The lawsuit asks for in excess of $50,000 for compensatory damages and in excess of $50,000 for punitive damages.

“Defendants maliciously and intentionally caused the publication of the false statements to a Facebook page with thousands of followers for the purpose of harming the Plaintiff’s good reputation,” the complaint states.

Collins is represented by Belleville attorney Megan Gilbreth, who filed the lawsuit on Sept. 4. Swanson later motioned for dismissal. An attorney wasn’t listed in his motion.

“Plaintiff was well aware of the age of the decoy,” it stated.

Randolph County Circuit Court Judge Richard Brown denied the motion to dismiss the lawsuit on Sept. 25. Swanson has 30 days from that date to answer the complaint.

KTS announced the lawsuit Wednesday on the Facebook page of its non-profit organization, KTS: Stop Sexual Assault. The group is asking its more than 47,000 followers to donate money for legal fees.

“Wondering why we haven’t been doing live meet ups lately?” the post asked, using the term “meet ups” to describe videotaped confrontations with suspected pedophiles that are sometimes streamed live on Facebook or YouTube.

“We are currently in a head to head battle with a former person we exposed and going to court with them. They’re attempting to sue ourselves and our owner personally. Our lawyers fees have added up and we’re looking for help. The down payment alone is $7,500.

“Please take a second share this. We can’t continue operations till this is over and may shut down KTS completely if we don’t raise enough money for an attorney.”

Group leaders didn’t return a call seeking comment.

Predator-hunting groups can be found all over the country. Some were inspired by “To Catch a Predator,” a reality TV series that was part of NBC’s “Dateline” from 2004 to 2007. Police were involved in most of its episodes.

KTS members communicate with suspected pedophiles on the internet and sometimes lure the adult men to locations in Illinois and Missouri under the pretense that they are minor girls willing to meet and presumably have sex.

Then KTS members show up at the locations, confront suspects, videotape confrontations and post videos on Facebook or YouTube. The idea is to shame and perhaps scare the adult men into stopping their activities, as KTS has no legal authority to arrest them.

As of Thursday afternoon, nearly 150 followers had offered support on the KTS: Stop Sexual Assault Facebook page in response to news of the Randolph County lawsuit. Some suggested legal strategies or reported that they had donated money. Others called for protests at Swanson’s court appearances.

“With the mission y’all have I would think you should be able to find an amazing lawyer pro bono because who doesn’t want these monsters called out?” one commenter wrote.

KTS made headlines last month, when one of its sting-like operations involving a Missouri man took place in the parking lot of Webster Elementary School in Collinsville after school hours.

Brad Skertich, superintendent of Collinsville Unit School District 10, sent an email to parents and guardians of students, assuring them that no actual children were involved.

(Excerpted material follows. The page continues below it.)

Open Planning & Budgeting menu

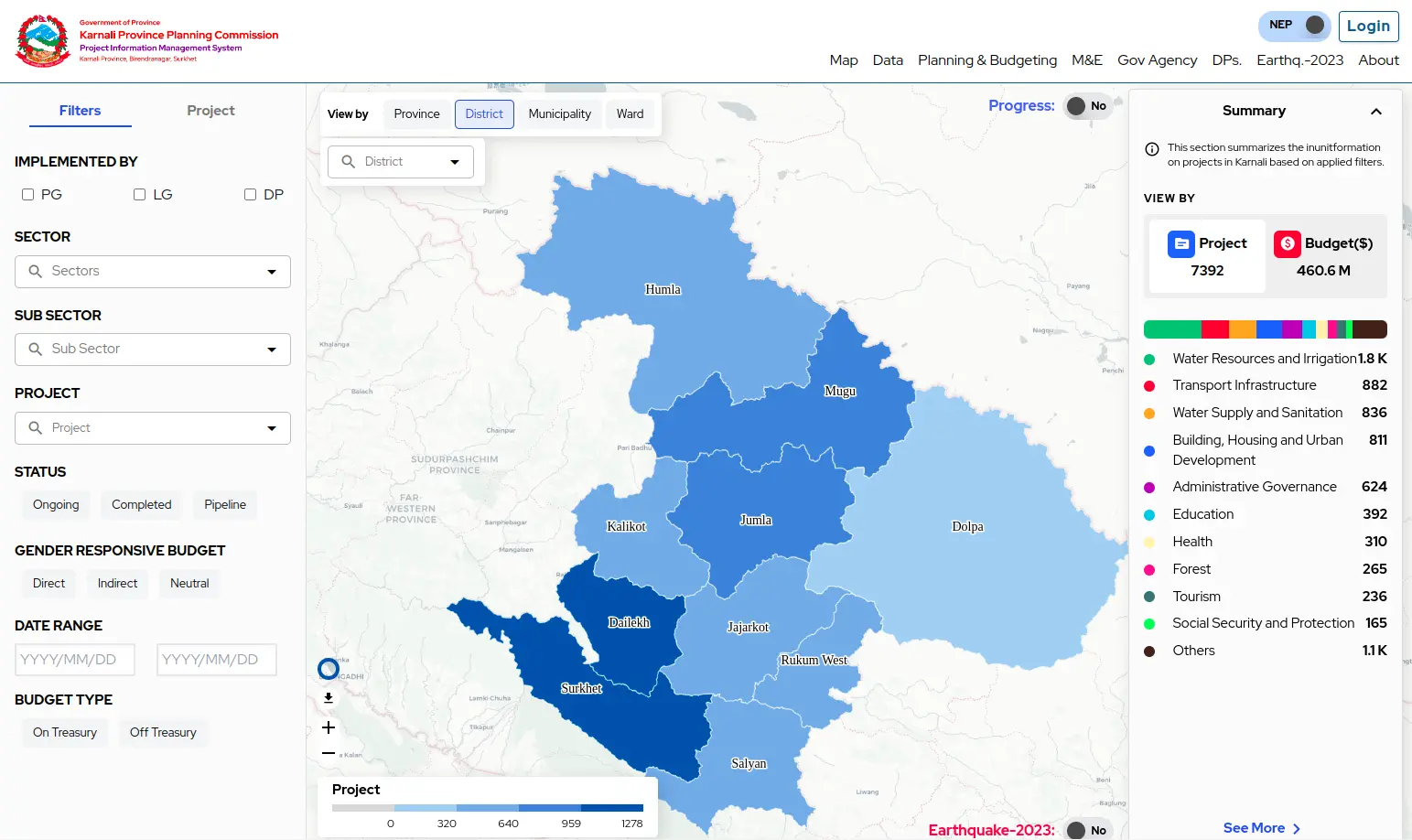986,60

“This group had no involvement, agreement or communication with the school district or local law enforcement before, during or after this occurred,” he told the BND. “They were completely on their own.”

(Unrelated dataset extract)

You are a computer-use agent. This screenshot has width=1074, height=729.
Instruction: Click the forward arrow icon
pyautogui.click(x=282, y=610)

In his letter, Skertich called the incident “alarming” and noted that the district had contacted Collinsville Police Department to help it determine how to move forward in light of the Missouri man’s actions and the KTS group’s decision to lure a “potentially dangerous adult” onto school property.

Skertich also urged parental guidance.

“The situation serves as a harsh reminder that we must regularly monitor our children’s internet and phone usage, discuss safe and unsafe practices, and have regular conversations about who they communicate with throughout the day,” he wrote.

Madison County State’s Attorney Tom Gibbons has reportedly met with KTS members and asked them to start telling police about contacts with suspected pedophiles instead of taking matters into their own hands so proper investigations could lead to criminal charges.

The St. Louis Post-Dispatch reported in 2019 that a handful of men had been arrested after being confronted by KTS Predator Hunters or members of a St. Louis group called Truckers Against Predators, but most of those cases were dropped.

“Some local law enforcement officials (said the groups) create volatile situations that should be left to trained professionals, and unleash a form of mob justice that’s hard to control,” the Post reported.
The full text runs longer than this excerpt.